The Dallas-Fort Worth-Arlington MSA issued 273,853 housing permits over this 7-year period; New York-Newark-Jersey City issued 283,814; and Houston-The Woodlands-Sugar Land topped every metro with 316,639 permits. Combined, the 3 metros accounted for 13.5% of the nation’s approved housing units.

Other metros weren’t even close to these three....

These statistics are glaring, and show that the urban housing affordability crisis, and its solution, is far simpler than many pundits suspect. In their ongoing quest to satisfy their anti-growth biases, they’ve settled on demand-side responses (read: government subsidies) that ignore or worsen the fundamental problem of under-supply; while they continue to blame various third party boogeymen, including developers, landlords, Airbnb hosts, techies, hipsters, Asian families buying second homes, and migrants in general.

But, again, the Census data sheds light on the actual nature of the issue: some metros in America are building a LOT of housing. Other metros may think they are, but actually are not. And housing prices within given metros are either stabilizing or skyrocketing based on this decision.

 

10 Comments

  1. irandom419:

    Thanks, been looking for that kind of data for some time.

  2. randian:

    Relative to population, New York/Newark's total is tiny.

  3. Max:

    I have a question. Given that our western populations are stagnating or declining, why is this a problem? Aggregation? Immigration? More singles? Laws and regulations?
    Shouldn't we by now not have leveled the pop size?

  4. Joe - the non economist:

    Rent control always creates a greater supply of affordable housing

    (sarc - at least it creates a greater supply of progressive votes)

  5. borepatch:

    "Restricting supply and subsidizing demand" = picking winners and losers.

  6. Elam Bend:

    Populations move around, even if otherwise static. Take Chicago. The City over all is losing population, while the metro is stagnant in growth (approx 1%). But, few people want to move to the neighborhoods that have lost (some up to 25%) of population, while at the same time, suddenly people want to live downtown again. Also, some neighborhoods have become less dense as 2 and 3 flats are either demo'd or redone into single family homes. People who used to live their more to other neighborhoods, causing spikes in rents. Also, the premium on public transportation has spike, so places near train stations become new growth nodes. In general, all the action in development in the US (save a few select places) are due to population transfers.

  7. Mike Powers:

    "a lot of housing" means A WHOLE GOD DAMN LOT of housing, though, if your intent is to move prices to the point where the people who've lived under rent control their whole lives can stay.

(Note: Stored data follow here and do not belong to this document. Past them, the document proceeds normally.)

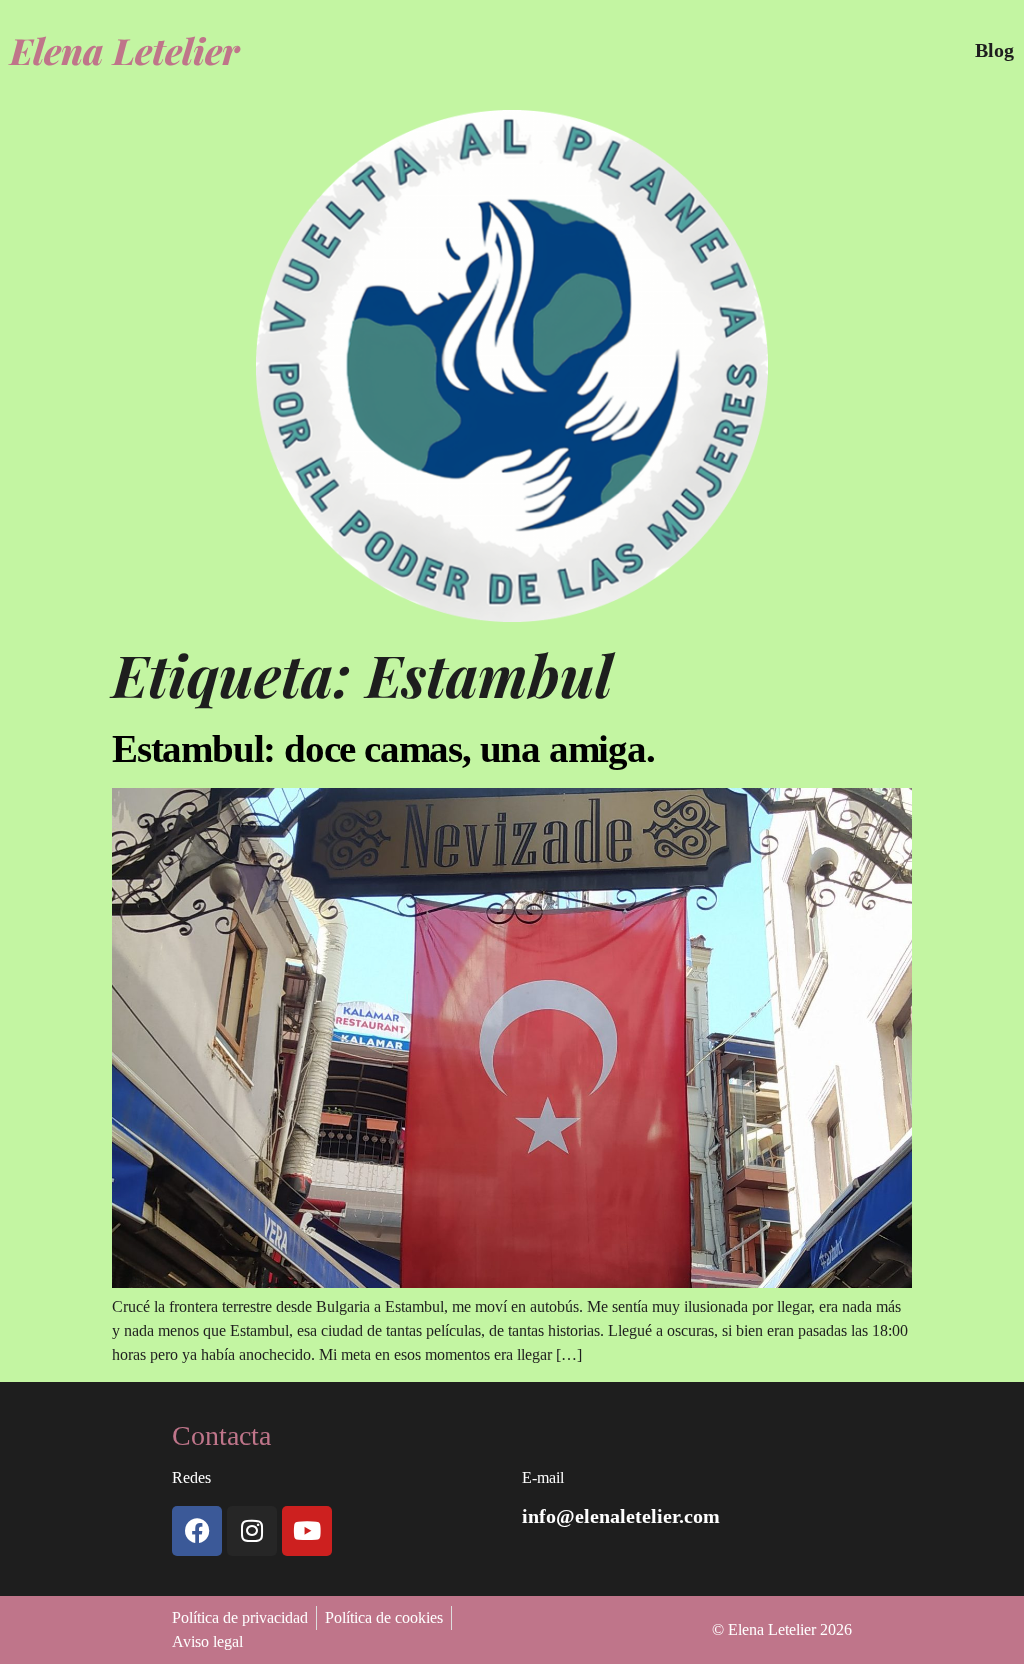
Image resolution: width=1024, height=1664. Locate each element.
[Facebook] (197, 1531)
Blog (994, 50)
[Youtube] (307, 1531)
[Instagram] (252, 1531)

    Like, knocking over the entirety of the SF downtown area and building 500 120-floor condo buildings, is the scale of activity we're talking about here.

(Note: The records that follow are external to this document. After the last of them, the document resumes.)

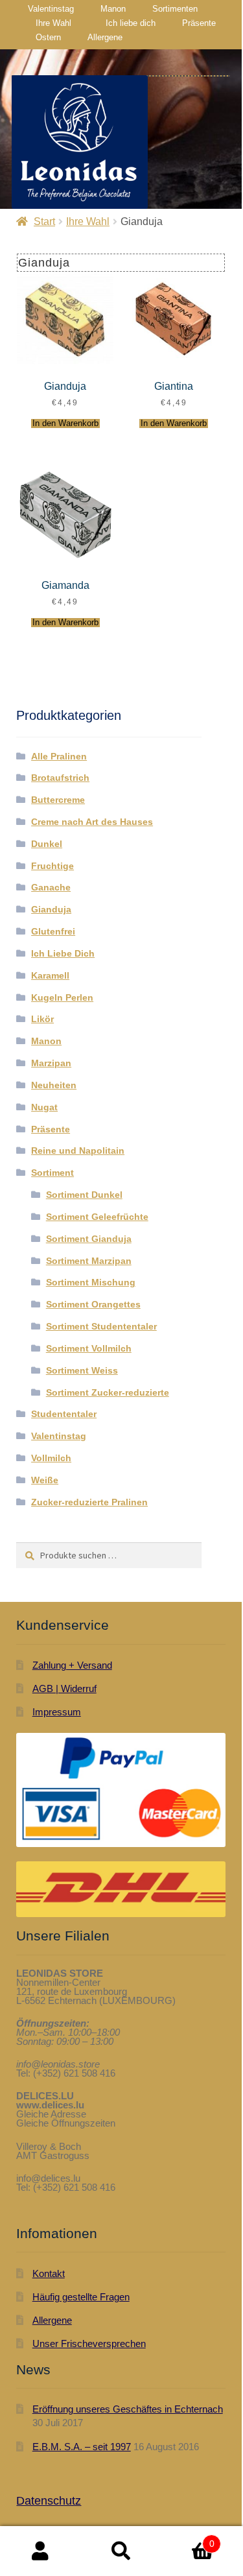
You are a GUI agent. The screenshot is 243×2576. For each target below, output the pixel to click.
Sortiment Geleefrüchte (97, 1216)
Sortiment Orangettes (93, 1304)
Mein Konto (40, 2551)
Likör (42, 1019)
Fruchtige (52, 866)
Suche (121, 2551)
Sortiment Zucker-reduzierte (107, 1392)
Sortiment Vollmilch (89, 1348)
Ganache (51, 887)
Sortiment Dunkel (84, 1194)
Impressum (56, 1711)
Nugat (44, 1107)
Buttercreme (58, 799)
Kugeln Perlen (62, 997)
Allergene (104, 37)
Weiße (44, 1480)
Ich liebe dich (131, 23)
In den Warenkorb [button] (65, 423)
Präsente (199, 23)
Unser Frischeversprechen (89, 2343)
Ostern (48, 37)
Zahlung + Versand (72, 1665)
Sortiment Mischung (90, 1282)
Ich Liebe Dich (63, 953)
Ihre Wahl (53, 23)
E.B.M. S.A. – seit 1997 (81, 2446)
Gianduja (51, 909)
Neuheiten (53, 1085)
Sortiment (52, 1172)
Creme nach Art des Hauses (92, 822)
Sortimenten (175, 9)
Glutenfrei (53, 931)
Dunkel (46, 844)
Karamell (50, 975)
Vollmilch (51, 1458)
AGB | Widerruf (64, 1688)
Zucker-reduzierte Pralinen (89, 1502)
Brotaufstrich (60, 777)
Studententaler (64, 1414)
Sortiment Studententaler (101, 1326)
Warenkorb (188, 2538)
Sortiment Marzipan (89, 1261)
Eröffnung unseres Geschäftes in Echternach (127, 2409)
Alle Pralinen (59, 756)
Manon (113, 9)
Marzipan (51, 1063)
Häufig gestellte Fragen (81, 2296)
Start (44, 221)
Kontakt (48, 2273)
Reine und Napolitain (77, 1150)
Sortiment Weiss (82, 1370)
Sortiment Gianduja (89, 1239)
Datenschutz (48, 2500)
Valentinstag (51, 9)
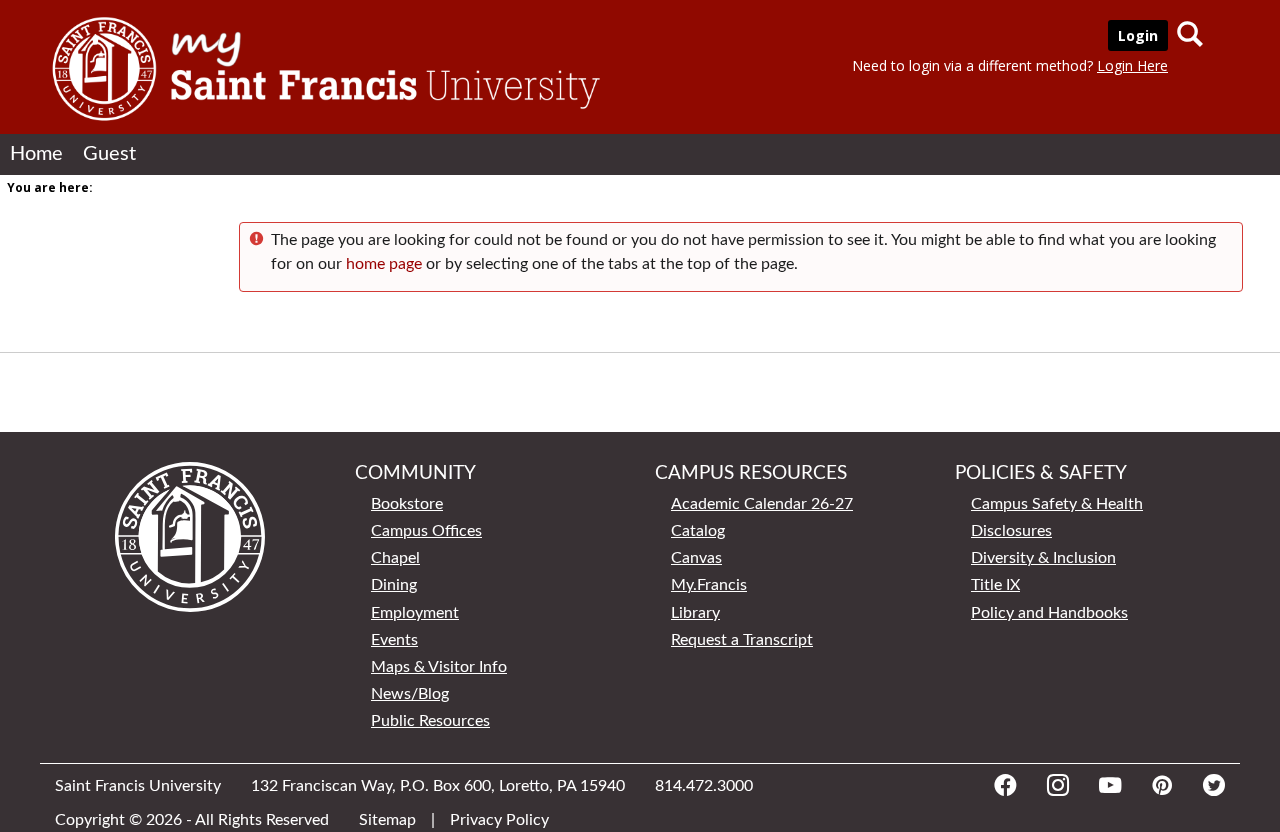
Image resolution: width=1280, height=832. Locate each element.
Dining (394, 585)
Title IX (995, 585)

    Fkn' San Jose is seeing rents for one-bedroom apartments pass $3000 a month. And that's in the brand-new rat nests they're building on the outskirts of town (with seven-foot ceilings so they can fit an extra floor into the height they're permitted for.) "Building More Houses To Lower Prices" works but at this point you'd need to go back to 1994 and start building *then*.

  8. GoneWithTheWind:

    I guess I'm anti-growth. I think that every city should be allowed to create the city they want. What they should do is buy up the land for miles in all directions and create a green belt that cannot be built on. Along with laws restricting building to two stories and you could have a nice community. The entire world does nt have to look like Los Angeles. If this means that housing costs go up so be it.

  9. joshv:

    I suspect most of the answer is in the dramatic decrease in the number of people per household, leading to a dramatic increase in the number of households, even as the population stays mostly static. We used to live 6-10 per house, these days we live 3-5 per house.

  10. Not Sure:

    "What they should do is buy up the land for miles in all directions and create a green belt that cannot be built on."

    Fine. If you want a green belt that cannot be built on, get your residents to pony up the cash to buy the land. But they don't do that. Instead, they pass regulations that prohibit the people who own the land from building on it.